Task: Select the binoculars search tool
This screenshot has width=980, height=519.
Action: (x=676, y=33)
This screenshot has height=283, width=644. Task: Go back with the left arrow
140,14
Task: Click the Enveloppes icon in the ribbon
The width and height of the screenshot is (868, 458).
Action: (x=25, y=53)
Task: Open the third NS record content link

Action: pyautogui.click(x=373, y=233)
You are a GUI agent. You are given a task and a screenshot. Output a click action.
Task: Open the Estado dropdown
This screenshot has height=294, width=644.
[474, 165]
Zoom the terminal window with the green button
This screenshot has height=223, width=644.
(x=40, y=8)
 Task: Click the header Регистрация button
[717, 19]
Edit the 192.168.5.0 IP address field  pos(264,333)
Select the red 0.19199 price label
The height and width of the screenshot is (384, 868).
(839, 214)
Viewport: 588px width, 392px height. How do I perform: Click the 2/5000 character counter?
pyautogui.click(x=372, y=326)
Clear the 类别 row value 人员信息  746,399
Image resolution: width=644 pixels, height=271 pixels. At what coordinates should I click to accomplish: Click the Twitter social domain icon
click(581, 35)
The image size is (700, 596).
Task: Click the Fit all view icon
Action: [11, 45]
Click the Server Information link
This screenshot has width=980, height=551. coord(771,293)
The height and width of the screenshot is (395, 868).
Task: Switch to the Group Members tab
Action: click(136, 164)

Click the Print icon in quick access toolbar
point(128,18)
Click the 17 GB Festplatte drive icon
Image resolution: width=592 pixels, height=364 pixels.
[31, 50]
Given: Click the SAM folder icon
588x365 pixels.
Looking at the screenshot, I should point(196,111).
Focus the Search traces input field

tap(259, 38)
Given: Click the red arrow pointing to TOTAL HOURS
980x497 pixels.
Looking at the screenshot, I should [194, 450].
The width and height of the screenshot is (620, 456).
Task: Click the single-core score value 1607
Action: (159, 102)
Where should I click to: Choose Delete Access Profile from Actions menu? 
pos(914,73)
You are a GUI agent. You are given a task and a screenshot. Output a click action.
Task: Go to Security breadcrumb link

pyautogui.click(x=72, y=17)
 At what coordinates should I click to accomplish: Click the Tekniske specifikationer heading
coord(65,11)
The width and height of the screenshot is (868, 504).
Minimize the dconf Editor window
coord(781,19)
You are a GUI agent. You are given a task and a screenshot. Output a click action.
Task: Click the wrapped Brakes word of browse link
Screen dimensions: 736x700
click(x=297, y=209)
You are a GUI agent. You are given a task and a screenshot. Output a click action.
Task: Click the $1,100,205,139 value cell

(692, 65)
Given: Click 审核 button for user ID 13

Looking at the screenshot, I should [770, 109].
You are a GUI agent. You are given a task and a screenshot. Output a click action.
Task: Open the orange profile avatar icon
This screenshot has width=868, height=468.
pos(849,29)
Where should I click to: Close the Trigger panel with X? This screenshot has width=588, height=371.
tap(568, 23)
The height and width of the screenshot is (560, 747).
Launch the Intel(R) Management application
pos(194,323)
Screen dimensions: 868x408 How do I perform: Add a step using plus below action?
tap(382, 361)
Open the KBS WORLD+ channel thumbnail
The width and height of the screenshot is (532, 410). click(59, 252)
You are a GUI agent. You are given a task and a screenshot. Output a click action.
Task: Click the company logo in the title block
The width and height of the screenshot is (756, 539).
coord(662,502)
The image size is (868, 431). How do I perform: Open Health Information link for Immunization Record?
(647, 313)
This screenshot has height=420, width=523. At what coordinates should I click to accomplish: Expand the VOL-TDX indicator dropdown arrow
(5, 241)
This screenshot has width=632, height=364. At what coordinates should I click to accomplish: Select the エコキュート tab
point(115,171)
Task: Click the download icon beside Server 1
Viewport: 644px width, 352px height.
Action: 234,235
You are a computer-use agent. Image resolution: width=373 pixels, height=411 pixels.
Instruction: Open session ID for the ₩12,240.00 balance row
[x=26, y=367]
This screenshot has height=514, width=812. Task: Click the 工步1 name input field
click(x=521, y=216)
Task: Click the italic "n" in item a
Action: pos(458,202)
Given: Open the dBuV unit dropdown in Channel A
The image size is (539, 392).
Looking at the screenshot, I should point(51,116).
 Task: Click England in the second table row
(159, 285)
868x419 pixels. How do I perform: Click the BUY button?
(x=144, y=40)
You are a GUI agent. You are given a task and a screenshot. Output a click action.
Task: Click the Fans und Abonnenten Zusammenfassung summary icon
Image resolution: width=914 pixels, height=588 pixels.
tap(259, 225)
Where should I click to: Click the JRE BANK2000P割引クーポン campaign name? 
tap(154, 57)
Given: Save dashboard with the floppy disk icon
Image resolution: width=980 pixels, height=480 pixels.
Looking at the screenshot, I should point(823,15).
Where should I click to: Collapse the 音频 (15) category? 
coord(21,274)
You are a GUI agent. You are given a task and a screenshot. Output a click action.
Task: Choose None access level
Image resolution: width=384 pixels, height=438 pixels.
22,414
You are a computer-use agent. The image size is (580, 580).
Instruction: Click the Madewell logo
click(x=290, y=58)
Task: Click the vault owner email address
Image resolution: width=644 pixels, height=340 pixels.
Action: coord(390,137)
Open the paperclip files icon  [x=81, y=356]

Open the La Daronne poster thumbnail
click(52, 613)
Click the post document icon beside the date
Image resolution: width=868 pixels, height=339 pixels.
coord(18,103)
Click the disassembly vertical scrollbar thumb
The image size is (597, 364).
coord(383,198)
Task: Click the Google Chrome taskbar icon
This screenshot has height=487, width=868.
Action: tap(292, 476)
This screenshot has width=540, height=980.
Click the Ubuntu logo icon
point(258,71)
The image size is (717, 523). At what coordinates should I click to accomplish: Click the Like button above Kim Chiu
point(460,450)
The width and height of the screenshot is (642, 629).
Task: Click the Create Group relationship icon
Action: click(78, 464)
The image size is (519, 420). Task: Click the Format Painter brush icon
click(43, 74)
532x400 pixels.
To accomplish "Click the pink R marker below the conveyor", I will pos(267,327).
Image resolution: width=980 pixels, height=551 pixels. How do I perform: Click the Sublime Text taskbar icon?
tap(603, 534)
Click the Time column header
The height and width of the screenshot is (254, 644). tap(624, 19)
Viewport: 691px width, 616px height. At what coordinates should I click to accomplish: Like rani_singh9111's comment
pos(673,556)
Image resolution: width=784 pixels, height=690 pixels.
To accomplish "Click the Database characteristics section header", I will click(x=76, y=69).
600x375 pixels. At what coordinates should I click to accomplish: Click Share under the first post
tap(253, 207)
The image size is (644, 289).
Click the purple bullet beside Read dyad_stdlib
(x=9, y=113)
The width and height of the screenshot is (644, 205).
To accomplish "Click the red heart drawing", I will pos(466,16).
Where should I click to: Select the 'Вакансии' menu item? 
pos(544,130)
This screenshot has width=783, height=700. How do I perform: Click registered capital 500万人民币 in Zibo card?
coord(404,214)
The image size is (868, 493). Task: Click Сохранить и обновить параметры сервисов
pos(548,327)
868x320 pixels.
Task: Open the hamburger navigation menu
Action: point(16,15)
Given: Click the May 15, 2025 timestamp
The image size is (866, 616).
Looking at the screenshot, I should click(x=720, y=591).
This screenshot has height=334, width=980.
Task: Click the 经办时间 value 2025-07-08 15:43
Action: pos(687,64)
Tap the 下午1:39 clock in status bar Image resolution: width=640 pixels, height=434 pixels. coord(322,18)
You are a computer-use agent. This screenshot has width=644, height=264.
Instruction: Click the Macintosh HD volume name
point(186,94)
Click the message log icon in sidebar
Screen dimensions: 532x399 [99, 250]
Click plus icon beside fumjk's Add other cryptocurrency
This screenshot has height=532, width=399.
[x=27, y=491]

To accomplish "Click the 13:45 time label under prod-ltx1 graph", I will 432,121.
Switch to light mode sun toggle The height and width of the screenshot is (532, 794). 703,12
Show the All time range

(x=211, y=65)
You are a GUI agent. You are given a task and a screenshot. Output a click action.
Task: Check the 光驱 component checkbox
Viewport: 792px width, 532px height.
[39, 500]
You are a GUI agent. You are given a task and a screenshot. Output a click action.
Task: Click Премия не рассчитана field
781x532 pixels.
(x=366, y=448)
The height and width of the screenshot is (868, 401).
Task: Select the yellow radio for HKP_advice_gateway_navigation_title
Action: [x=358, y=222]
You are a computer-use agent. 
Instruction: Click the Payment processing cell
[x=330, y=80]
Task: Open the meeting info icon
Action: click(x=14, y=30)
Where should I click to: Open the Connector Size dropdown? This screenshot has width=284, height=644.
* * * *
TASK TO COMPLETE: Go through the material above and output exactly the lines from the one containing "Task: Click the download icon beside Server 1" through the one containing "Given: Open the".

SOLUTION:
Task: Click the download icon beside Server 1
Viewport: 644px width, 352px height.
Action: 234,235
You are a computer-use agent. Image resolution: width=373 pixels, height=411 pixels.
Instruction: Open session ID for the ₩12,240.00 balance row
[x=26, y=367]
This screenshot has height=514, width=812. Task: Click the 工步1 name input field
click(x=521, y=216)
Task: Click the italic "n" in item a
Action: pos(458,202)
Given: Open the dBuV unit dropdown in Channel A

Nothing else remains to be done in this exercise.